Issue 2: How are organizations recommended?

In a comment in an earlier blog post, Ingvild built on GiveWell’s questions and asked how our experts recommend nonprofits (focusing on the difference between impact and effectiveness in particular). As I have mentioned before, we believe that the experts themselves have criteria for evaluating nonprofits. We collect that information in one of the first parts of our survey. Our goal is then to get recommendations from the experts about nonprofits based on these very same criteria, which we then compile and standardize to make available to the public.

Today, we ask experts about their criteria for effectiveness, which to me includes impact in addition to other elements such as marketing ability, fundraising efficiency, leadership, hiring, etc. We did that to experiment and see how far we could push our methodology and how much information we could collect. However, our number one priority remains assessing nonprofits based on impact, which is why we are planning some changes to our survey to make sure our we can collect enough specific information about the impact of nonprofits.

In summary, we have learned a lot from this debate – both in terms of how we could improve, as well as what we need to explain better. In future blog posts, I plan to address several topics including (1) our vision for the space, (2) specific changes motivated by this public discussion, (3) fundamental pros and cons of our model of using experts as a proxy (i.e. what we are and what we are not), (4) more information on our whitepaper and planned improvements to our methodology, (5) assessment of progress to date, and (6) planned social cause expansion for 2010.
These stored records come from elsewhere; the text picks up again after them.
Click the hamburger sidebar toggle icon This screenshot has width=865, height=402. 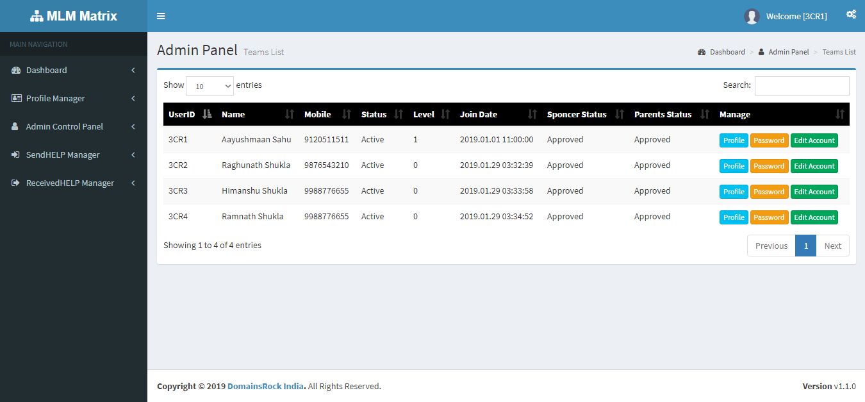pyautogui.click(x=161, y=16)
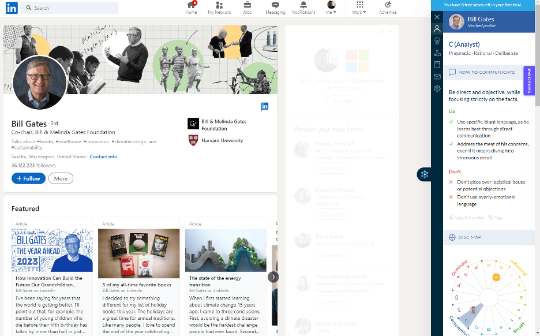The image size is (540, 336).
Task: Open the settings gear in the Crystal panel
Action: pos(437,88)
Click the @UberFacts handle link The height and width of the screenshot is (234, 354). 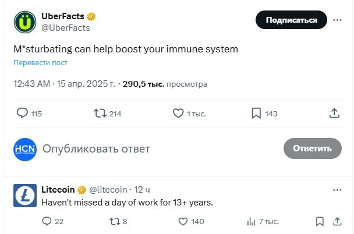[66, 27]
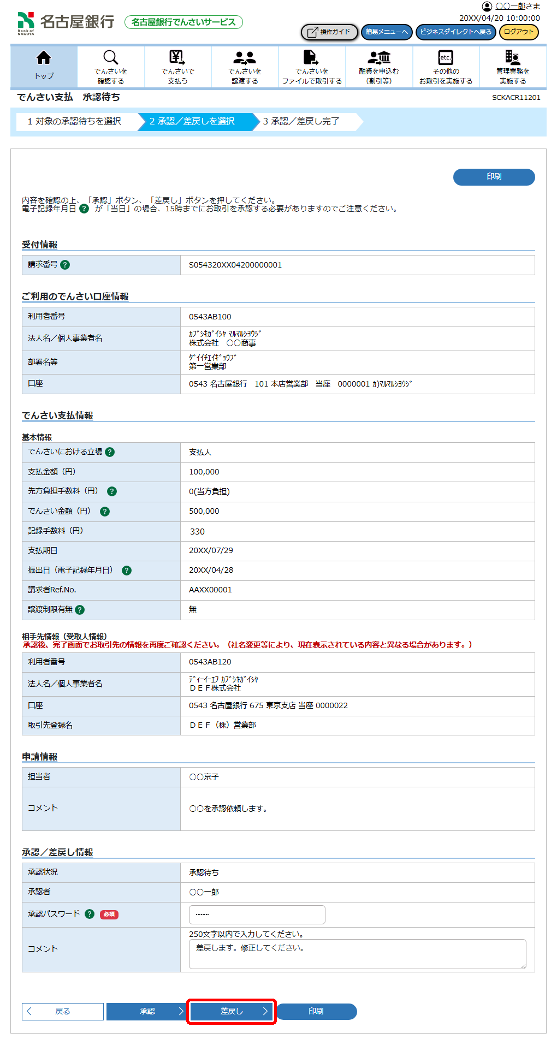Open the '管理業務を実施する' building icon

[x=512, y=58]
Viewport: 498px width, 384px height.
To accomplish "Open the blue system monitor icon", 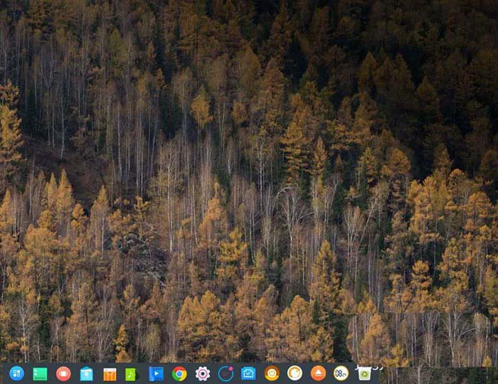I will 248,373.
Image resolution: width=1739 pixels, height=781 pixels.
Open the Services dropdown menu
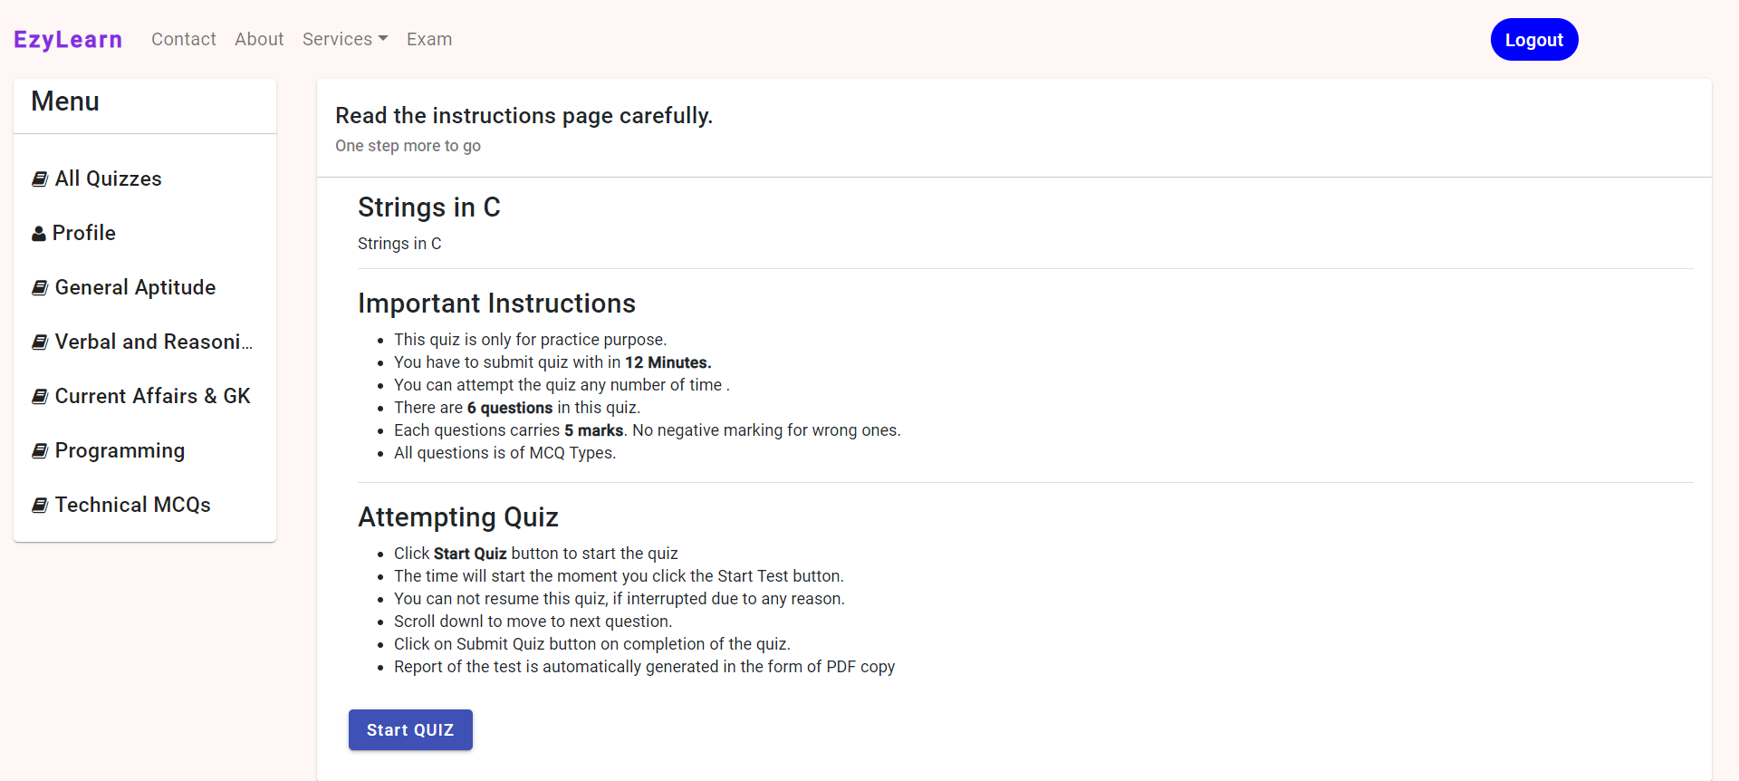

Thank you all for your feedback!


  1. Mazarine says:

    As a former nonprofit employee, and person who helps nonprofits raise money, I want to add to this discussion.
    >I do believe that the VAST MAJORITY of nonprofits are run extremely inefficiently. What makes them inefficient?
    >1. There is a LOT of turnover. With low pay, bad management practices (aka no emotional intelligence), no organizational memory and no warning firings, it’s no wonder that nonprofits spend ridiculous amounts of money on finding and hiring and training workers. They don’t treat the ones who work for them well enough for them to stay.
    >2. There is a LOT of ego for very little money and this needs to change. If nonprofits want to become effective, let them run like businesses, where board members and senior leadership have their compensation DIRECTLY tied to how much money they, personally, raise. So for instance, an Executive Director would get $50,000 per year if they raised nothing, $60,000 if they raised $100K, and so on.
    >3. There is a LOT of expecting the fundraiser to do the work while the board and executive director just twiddle their thumbs. And when the fundraiser doesn’t raise that million in the first year, there’s a lot of throwing up of hands, a lot of, “We hired the wrong person, we’ll hire the RIGHT person, next time” and they hire a new fundraiser and the cycle begins again. The fact is, there is nothing the fundraiser can do to overcome what the board and senior leadership are NOT willing to do.
    >To conclude, Nonprofits need to TAKE RESPONSIBILITY for fundraising. EVERYONE in the organization needs to be a fundraiser, whether the receptionist to the Board Chair and everyone in between.
    >Why a nonprofit is effective should be measured in
    >0. How effective and efficient their programs are. Are they helping as many people as they say they are?
    >1. Customer service from program participants to donors, which is stellar,
    >2. Good management, that means emotional intelligence, communication, listening.
    >3. Diversified streams of income, using major gifts more than events, for instance.
    >4. Continuous process improvement, and
    >5. Getting everyone on message to be fundraisers.